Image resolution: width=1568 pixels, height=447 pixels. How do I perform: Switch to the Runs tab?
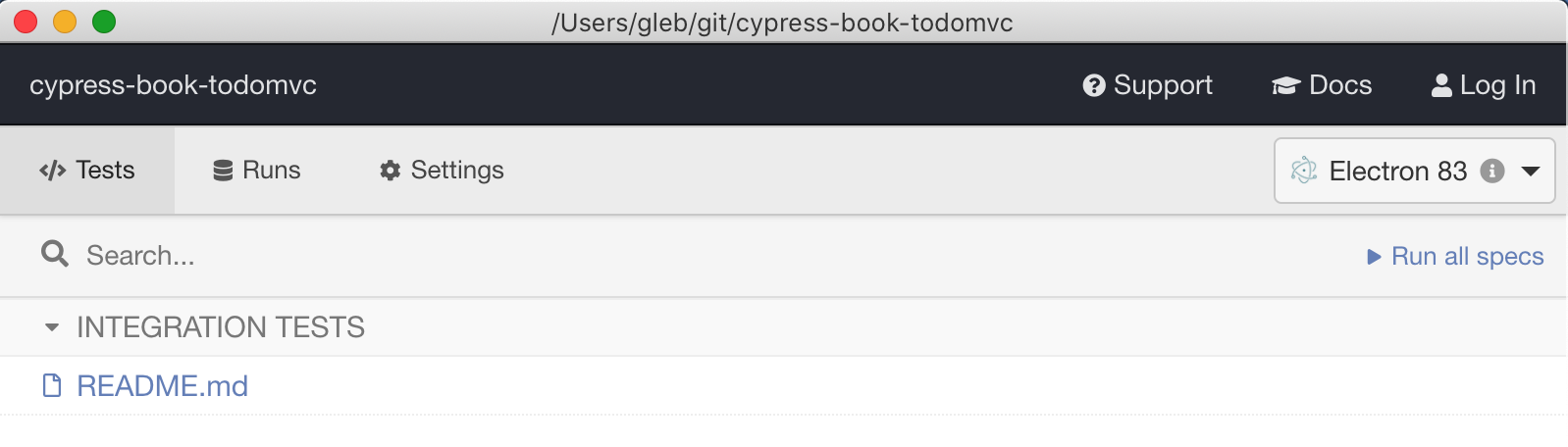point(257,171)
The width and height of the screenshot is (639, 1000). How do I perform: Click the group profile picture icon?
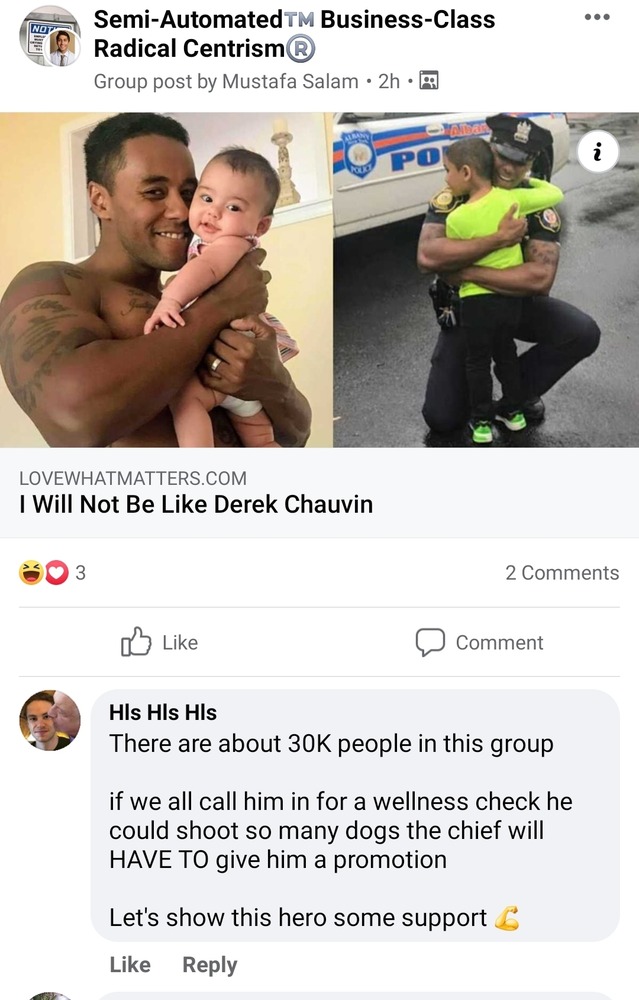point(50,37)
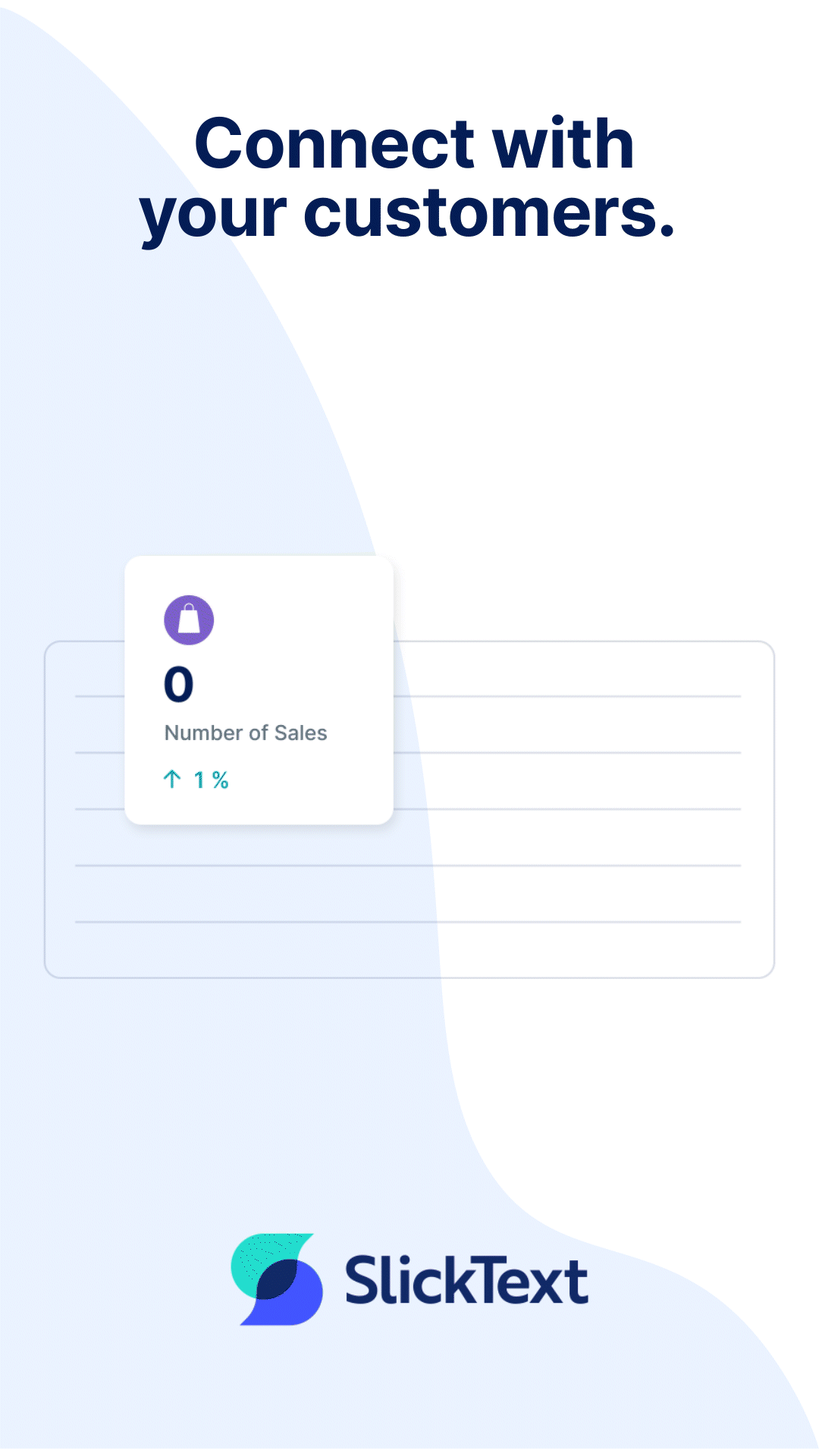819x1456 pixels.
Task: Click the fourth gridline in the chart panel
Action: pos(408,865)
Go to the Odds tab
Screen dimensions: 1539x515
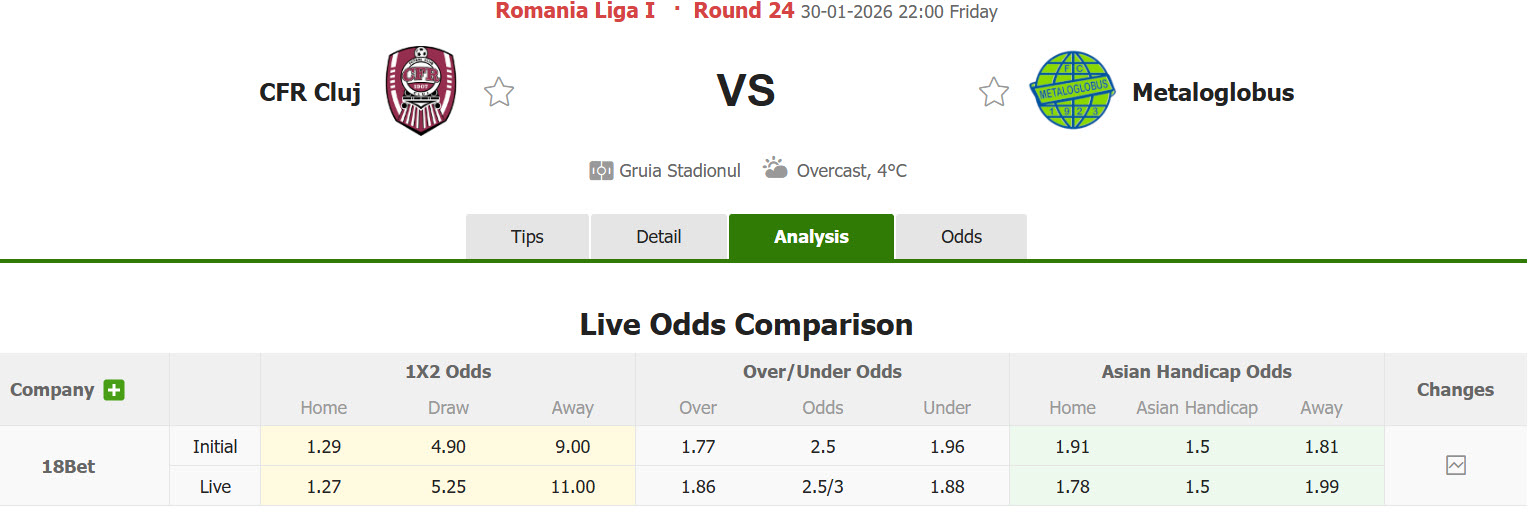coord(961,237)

==

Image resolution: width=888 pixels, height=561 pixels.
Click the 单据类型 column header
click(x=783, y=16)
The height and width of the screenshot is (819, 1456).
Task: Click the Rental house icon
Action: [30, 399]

• **INSTRUCTIONS TO FOLLOW**: Please write out the lines from the line with "Image resolution: width=888" up to and including the line with "Action: [30, 399]", substituting "table heading" for "column header" and leaving everything else unchanged.

• **CORRECT RESPONSE**:
Image resolution: width=888 pixels, height=561 pixels.
Click the 单据类型 table heading
click(x=783, y=16)
The height and width of the screenshot is (819, 1456).
Task: Click the Rental house icon
Action: [30, 399]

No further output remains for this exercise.